Tus zapatillas
El otro día, Eliacim, revolviendo en el fondo de un baúl, me encontré tus zapatillas de invierno, tus zapatillas azules forradas de piel. Aunque el hallazgo, hijo mío, no me agradó nada, o casi nada, procuré sobreponerme y se las regalé a un pobre que suele venir por casa, de vez en cuando, a pedir limosna. (Me siento invadida por un raro sosiego que no sé de qué podrá ser precursor.)
Lo que yo te digo es que ya nada me importa, Eliacim, ya nada me importa absolutamente nada.
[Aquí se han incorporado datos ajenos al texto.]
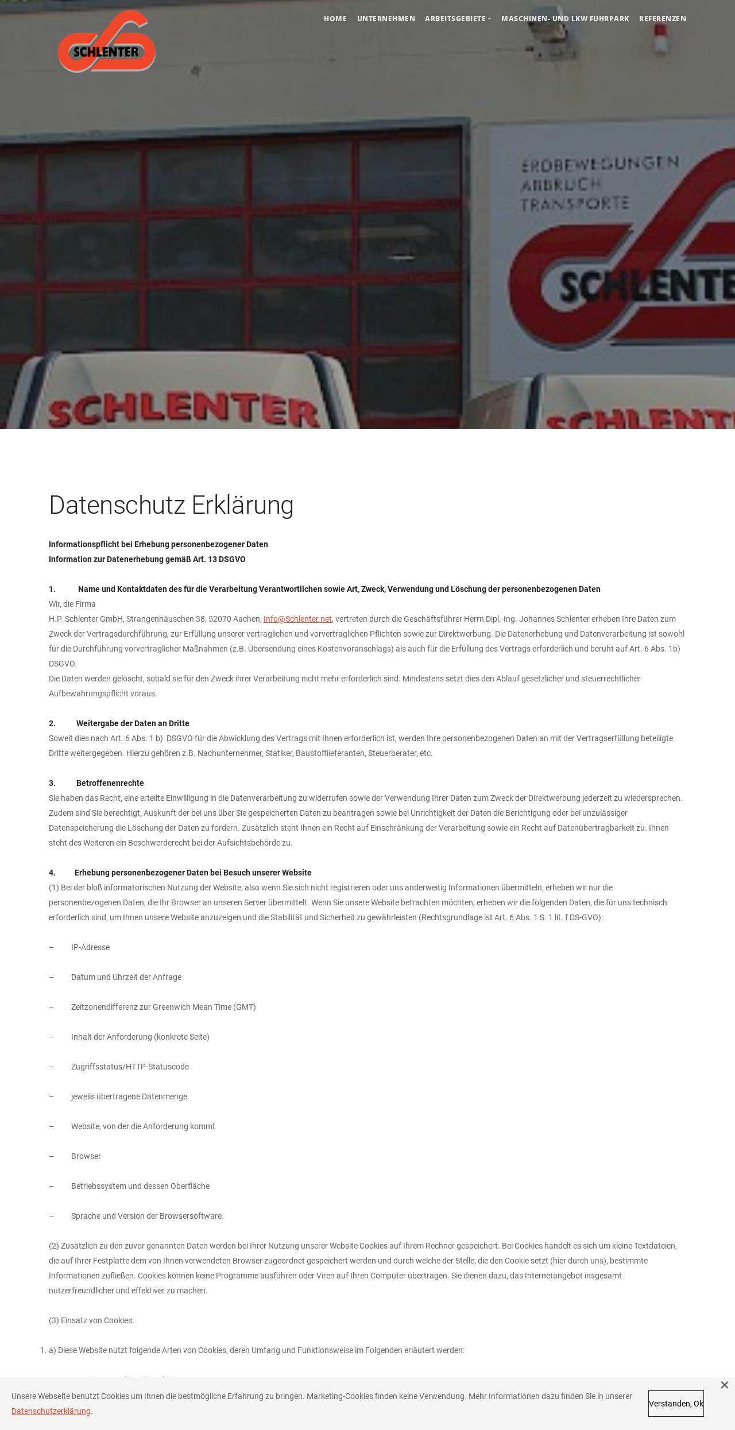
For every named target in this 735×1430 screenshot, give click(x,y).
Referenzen (662, 19)
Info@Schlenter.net (298, 618)
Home (335, 19)
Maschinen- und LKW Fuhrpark (565, 19)
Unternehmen (386, 19)
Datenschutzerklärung (51, 1411)
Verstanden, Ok (676, 1403)
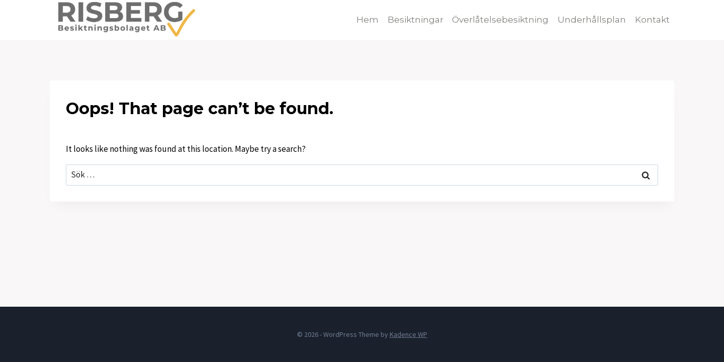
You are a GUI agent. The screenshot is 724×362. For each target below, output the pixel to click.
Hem (367, 20)
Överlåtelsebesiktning (500, 20)
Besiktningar (415, 20)
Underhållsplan (592, 20)
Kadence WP (408, 334)
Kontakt (652, 20)
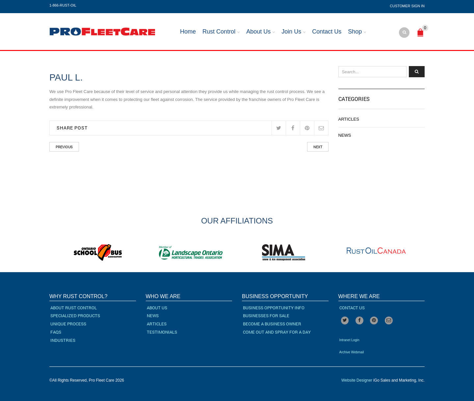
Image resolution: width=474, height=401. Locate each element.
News (344, 135)
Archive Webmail (351, 352)
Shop (355, 31)
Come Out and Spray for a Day (277, 332)
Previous (64, 146)
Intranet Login (349, 340)
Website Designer (356, 380)
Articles (348, 119)
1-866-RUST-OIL (62, 5)
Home (188, 31)
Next (317, 146)
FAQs (55, 332)
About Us (258, 31)
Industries (62, 340)
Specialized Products (75, 315)
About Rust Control (73, 307)
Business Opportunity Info (273, 307)
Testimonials (162, 332)
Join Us (291, 31)
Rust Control (218, 31)
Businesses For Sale (266, 315)
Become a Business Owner (272, 323)
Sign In (418, 6)
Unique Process (68, 323)
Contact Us (326, 31)
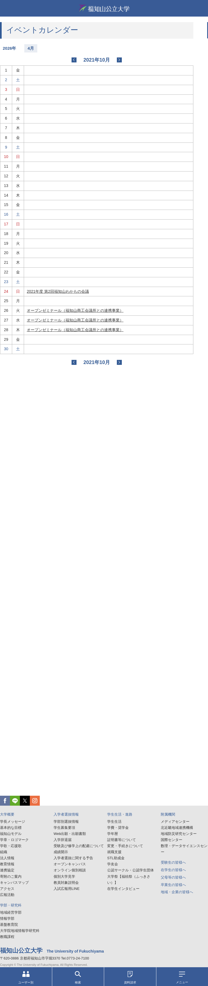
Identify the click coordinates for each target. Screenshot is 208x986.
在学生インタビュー (123, 889)
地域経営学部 (11, 912)
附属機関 (168, 814)
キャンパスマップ (14, 882)
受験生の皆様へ (173, 862)
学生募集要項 (64, 828)
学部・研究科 (11, 905)
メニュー (182, 978)
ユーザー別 (25, 977)
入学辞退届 (63, 840)
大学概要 (7, 814)
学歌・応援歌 (11, 846)
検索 (77, 977)
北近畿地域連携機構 (177, 828)
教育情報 (7, 864)
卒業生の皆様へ (173, 885)
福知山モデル (11, 834)
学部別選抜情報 (66, 821)
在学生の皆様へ (173, 870)
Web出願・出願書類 (70, 834)
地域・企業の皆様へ (177, 892)
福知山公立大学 (104, 8)
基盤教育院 (9, 924)
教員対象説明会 (66, 882)
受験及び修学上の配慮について (79, 846)
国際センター (171, 840)
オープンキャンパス (70, 864)
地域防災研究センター (179, 834)
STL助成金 (116, 858)
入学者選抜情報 (66, 814)
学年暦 (112, 834)
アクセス (7, 889)
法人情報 (7, 858)
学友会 (112, 864)
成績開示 (61, 852)
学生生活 (114, 821)
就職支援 (114, 852)
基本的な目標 (11, 828)
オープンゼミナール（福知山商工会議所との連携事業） (75, 310)
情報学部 (7, 918)
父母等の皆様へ (173, 877)
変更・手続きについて (125, 846)
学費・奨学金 (118, 828)
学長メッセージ (12, 821)
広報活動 (7, 895)
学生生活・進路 (119, 814)
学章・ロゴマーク (14, 840)
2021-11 (119, 59)
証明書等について (121, 840)
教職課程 (7, 937)
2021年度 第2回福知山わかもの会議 (58, 291)
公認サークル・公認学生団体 (130, 870)
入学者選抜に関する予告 (73, 858)
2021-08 (74, 59)
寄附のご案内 (11, 876)
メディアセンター (175, 821)
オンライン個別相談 (70, 870)
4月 (31, 48)
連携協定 (7, 870)
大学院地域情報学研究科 (20, 931)
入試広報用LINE (67, 889)
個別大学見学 (64, 876)
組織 (3, 852)
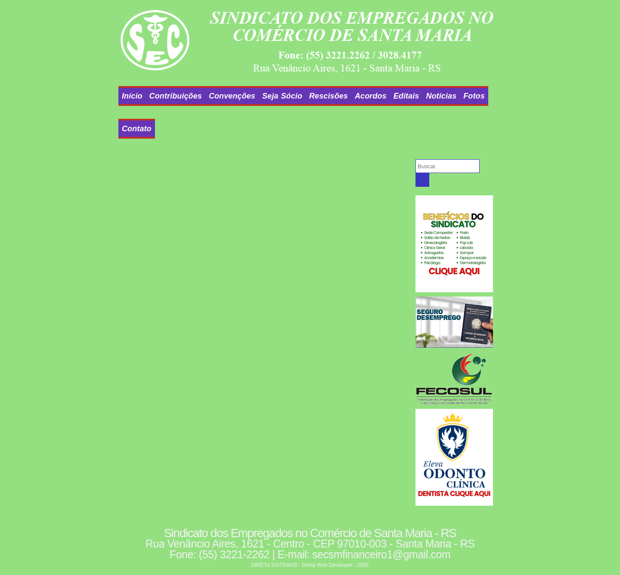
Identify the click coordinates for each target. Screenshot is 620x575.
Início (132, 96)
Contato (137, 128)
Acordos (371, 96)
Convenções (232, 96)
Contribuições (175, 96)
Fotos (474, 96)
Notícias (441, 96)
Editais (406, 96)
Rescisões (328, 96)
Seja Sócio (282, 96)
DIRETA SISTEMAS (274, 565)
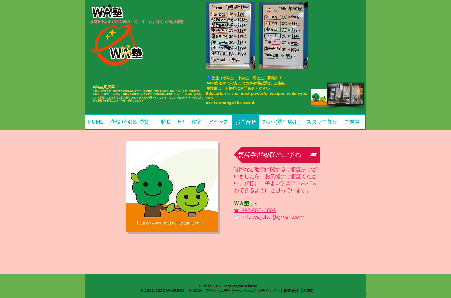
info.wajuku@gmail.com (273, 217)
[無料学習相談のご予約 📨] (277, 155)
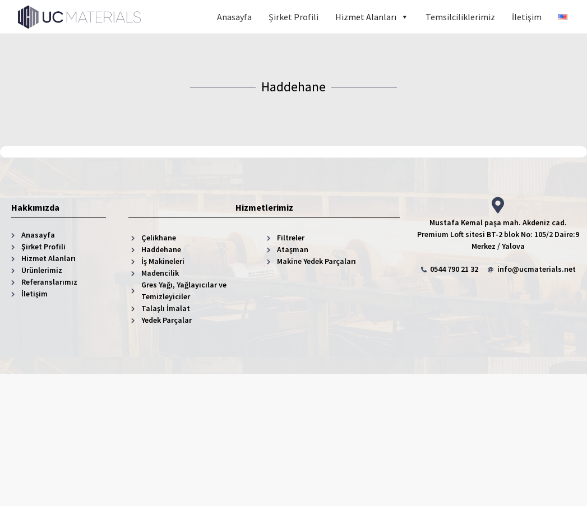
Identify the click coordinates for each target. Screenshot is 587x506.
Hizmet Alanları (372, 17)
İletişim (527, 16)
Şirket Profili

Lo único que quiero es alejar de mí las zapatillas de los muertos, hijo mío, los muertos no necesitan para nada sus zapatillas; yo quiero apartar de mí las zapatillas de los muertos, Eliacim, aunque ese muerto seas tú, que estás muerto y más que muerto, yo lo sé, muerto con todos tus compañeros del Furious, muerto en el verde y rojo fondo de la mar, hijo mío, y te dejaste las zapatillas olvidadas en casa de tu madre, en el fondo de un baúl, ¡qué sarcasmo!, sin pararte a pensar en el daño que hacías, Eliacim, sin pararte a pensar más que en ti, más que en tus zapatillas azules[1].